His mission: Meet 10k people, one at a time, for an hour at a time - pilingual
https://www.inquirer.com/news/rob-lawless-robs10kfriends-20190731.html
======
dredmorbius
One way to consider this is in terms of attention, the ultimately nonfungible
resource: you can pay attention to only one thing at a time, seach moment must
be experienced, none can be called back.

If you live to 80 and devote your adult life from 20 onwards to meeting
people, if you meet 10,000 people, you can devote about 50 hours to each of
them -- a little over two days. That's sleeping or waking, working or resting.
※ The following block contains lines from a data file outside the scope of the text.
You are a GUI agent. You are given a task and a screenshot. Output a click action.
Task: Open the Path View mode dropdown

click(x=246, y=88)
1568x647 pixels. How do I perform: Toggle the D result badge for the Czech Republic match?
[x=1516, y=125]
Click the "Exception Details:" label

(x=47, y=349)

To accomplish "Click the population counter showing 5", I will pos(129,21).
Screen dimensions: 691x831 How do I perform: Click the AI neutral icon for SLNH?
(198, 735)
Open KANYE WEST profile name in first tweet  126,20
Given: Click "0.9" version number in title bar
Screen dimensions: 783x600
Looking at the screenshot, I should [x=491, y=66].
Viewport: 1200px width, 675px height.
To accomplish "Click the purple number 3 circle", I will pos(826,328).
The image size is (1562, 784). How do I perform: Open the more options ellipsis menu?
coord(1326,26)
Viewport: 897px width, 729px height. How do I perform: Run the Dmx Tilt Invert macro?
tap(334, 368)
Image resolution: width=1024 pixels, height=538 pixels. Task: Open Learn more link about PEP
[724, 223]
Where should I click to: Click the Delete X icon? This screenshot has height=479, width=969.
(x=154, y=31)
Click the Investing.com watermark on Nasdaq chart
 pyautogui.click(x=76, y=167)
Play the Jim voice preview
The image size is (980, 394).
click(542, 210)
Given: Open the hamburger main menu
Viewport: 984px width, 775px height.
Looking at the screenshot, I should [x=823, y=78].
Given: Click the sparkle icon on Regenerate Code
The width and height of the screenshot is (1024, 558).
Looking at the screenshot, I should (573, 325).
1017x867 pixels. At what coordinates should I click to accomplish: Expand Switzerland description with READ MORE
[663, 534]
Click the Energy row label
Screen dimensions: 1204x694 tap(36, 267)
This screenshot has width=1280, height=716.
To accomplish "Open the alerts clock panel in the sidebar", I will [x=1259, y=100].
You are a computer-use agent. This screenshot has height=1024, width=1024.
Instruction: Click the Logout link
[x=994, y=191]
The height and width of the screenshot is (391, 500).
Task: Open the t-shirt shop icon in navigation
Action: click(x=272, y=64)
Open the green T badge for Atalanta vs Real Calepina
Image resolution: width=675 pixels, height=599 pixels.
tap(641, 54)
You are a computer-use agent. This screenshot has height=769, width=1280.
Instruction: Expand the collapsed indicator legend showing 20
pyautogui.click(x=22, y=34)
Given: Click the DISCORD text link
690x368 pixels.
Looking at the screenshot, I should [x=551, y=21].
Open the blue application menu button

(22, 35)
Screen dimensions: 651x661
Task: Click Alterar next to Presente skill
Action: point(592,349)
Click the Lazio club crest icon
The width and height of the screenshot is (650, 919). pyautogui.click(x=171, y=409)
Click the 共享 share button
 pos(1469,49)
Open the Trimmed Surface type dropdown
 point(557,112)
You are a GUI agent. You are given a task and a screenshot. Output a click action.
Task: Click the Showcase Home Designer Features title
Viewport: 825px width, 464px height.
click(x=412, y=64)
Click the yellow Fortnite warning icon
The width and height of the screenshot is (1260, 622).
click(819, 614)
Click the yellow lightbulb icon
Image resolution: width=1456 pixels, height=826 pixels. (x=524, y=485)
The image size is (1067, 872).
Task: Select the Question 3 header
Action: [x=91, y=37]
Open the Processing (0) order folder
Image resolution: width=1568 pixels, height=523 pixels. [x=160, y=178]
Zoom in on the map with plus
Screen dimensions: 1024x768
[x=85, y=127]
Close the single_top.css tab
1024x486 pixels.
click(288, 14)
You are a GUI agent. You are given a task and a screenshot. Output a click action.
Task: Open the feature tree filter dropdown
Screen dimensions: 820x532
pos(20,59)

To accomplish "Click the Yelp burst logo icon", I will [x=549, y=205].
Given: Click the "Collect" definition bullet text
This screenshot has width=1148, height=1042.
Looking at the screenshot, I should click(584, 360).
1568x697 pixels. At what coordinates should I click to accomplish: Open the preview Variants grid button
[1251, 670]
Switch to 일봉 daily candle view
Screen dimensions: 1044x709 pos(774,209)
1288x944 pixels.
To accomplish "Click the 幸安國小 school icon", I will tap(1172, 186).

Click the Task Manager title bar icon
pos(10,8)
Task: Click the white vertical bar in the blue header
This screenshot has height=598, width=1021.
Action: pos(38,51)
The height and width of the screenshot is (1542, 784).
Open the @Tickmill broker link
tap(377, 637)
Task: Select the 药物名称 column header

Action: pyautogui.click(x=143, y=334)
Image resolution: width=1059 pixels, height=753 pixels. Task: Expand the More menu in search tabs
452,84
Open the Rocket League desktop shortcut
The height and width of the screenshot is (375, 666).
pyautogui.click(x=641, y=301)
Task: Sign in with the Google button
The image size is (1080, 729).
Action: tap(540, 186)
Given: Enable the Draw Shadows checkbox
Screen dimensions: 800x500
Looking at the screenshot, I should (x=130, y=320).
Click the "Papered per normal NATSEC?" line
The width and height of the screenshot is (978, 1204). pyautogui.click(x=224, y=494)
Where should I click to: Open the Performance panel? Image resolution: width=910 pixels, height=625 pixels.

The US House of Representatives has 435 members (add the hundred senators --
and 3 DC electors -- to get the famous 538 electoral college votes), each
representing something like 720,000 citizens. Given a 2 year term, this means
that each representative can devote a net total of ... just under 90 seconds
per constituent.

If you wanted to dedicate your adult life to meeting everyone _currently_
alive on Earth, 7.3 billions, you can dedicate just over a quarter second to
each.

At the same time, in every second, there are 215 years of human experience
lived, 14,000 years per minute, 830,000 years per hour, and 20 million years
per day. Rounding somewhat.

How much of that experience can be distinct and individual, how much is
shared? What are the consequences of forced attention, as with advertising, or
with forced isolation?

How much _can_ we know, and pass on, culturally? Is there a net effective
intergenerational knowledge transfer bandwidth limit, and how close to that
(or exceeding it) are we? How is that shared between culture, personal,
technical, and poetic knowledge?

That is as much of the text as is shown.